SOURCE MATERIAL —
----------------------------------------

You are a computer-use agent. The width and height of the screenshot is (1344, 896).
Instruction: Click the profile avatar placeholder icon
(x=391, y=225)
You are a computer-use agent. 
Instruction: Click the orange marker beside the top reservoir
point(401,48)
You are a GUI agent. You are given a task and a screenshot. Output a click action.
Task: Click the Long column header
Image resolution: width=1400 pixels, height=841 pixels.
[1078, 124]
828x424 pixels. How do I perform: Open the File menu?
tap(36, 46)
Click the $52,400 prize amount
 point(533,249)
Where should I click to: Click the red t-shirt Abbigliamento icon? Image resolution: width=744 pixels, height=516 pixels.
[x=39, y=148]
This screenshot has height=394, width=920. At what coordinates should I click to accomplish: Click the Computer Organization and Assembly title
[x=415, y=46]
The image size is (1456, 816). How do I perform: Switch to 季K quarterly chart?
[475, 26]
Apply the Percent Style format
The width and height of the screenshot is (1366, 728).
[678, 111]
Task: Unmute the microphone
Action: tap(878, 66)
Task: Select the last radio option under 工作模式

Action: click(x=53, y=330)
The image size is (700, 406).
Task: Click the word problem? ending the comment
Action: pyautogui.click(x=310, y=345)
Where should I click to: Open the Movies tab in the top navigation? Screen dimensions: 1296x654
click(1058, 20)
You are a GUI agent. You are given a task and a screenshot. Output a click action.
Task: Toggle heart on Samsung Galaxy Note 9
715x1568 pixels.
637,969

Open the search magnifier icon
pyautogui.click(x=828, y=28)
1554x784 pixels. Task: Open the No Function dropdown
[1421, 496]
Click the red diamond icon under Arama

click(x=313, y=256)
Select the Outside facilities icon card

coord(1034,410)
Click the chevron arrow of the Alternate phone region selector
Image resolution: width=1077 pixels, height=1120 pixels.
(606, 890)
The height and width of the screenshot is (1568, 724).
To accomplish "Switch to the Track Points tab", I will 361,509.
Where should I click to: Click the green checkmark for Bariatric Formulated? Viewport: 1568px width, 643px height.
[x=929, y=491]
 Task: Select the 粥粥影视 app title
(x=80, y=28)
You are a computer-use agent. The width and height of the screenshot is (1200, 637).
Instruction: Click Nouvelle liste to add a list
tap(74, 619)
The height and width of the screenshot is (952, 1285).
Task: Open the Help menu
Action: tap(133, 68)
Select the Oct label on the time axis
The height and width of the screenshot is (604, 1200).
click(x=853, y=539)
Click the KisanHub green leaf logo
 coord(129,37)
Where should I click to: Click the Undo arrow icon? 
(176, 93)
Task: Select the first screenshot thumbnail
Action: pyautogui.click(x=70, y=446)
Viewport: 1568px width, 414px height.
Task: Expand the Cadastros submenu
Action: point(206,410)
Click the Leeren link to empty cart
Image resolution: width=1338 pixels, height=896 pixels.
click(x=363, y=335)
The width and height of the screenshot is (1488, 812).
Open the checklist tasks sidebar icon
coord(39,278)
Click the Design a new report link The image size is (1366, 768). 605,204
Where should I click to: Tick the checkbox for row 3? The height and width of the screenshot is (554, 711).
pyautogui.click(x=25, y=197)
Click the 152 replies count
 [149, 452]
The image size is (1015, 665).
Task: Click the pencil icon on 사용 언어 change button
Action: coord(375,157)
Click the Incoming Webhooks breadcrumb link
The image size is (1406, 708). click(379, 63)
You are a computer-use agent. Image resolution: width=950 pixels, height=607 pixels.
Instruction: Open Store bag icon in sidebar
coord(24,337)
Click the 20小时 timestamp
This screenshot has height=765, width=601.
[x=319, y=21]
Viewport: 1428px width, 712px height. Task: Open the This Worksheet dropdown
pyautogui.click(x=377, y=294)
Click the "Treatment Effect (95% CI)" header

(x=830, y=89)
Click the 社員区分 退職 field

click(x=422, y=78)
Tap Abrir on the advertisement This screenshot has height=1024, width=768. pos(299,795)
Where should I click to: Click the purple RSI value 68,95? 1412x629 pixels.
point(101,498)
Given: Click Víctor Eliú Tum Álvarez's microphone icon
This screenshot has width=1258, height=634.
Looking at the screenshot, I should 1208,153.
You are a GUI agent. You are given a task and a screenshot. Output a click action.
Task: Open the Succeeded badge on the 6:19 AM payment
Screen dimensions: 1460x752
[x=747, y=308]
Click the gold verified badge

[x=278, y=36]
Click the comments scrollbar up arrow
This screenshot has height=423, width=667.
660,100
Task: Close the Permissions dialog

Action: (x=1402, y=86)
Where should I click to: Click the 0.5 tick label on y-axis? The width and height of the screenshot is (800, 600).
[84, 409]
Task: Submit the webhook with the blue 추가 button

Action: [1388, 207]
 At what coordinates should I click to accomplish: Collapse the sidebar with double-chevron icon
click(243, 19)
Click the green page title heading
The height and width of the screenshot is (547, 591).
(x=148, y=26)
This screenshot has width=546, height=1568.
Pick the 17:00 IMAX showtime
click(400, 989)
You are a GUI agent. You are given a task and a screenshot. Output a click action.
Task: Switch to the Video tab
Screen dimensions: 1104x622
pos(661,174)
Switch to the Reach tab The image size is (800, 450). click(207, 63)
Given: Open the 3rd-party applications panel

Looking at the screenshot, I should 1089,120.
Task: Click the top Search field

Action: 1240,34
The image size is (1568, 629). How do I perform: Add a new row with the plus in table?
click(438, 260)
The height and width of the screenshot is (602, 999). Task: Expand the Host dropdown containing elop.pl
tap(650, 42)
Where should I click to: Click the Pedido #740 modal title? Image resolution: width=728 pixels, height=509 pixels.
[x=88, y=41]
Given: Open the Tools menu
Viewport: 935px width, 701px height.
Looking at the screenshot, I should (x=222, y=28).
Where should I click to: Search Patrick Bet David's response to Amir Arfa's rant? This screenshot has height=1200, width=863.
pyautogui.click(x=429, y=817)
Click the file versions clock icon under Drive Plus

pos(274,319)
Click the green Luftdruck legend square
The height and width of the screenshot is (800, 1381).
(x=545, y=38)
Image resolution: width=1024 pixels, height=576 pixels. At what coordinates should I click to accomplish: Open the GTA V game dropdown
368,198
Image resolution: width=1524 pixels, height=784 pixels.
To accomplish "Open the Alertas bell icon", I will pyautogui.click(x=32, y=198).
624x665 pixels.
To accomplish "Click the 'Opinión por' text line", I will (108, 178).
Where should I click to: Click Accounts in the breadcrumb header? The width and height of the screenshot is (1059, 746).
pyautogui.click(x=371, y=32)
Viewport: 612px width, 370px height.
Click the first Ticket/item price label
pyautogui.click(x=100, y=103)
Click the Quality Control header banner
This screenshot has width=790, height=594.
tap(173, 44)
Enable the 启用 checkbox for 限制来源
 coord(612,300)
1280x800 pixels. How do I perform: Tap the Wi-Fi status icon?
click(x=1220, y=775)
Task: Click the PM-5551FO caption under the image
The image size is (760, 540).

----------------------------------------

WORK TASK — Where a line in the listing above includes the string "will", copy that line.

PROBLEM SOLUTION —
To accomplish "Switch to the Track Points tab", I will 361,509.
To accomplish "Open the Alertas bell icon", I will pyautogui.click(x=32, y=198).
To accomplish "Click the 'Opinión por' text line", I will (108, 178).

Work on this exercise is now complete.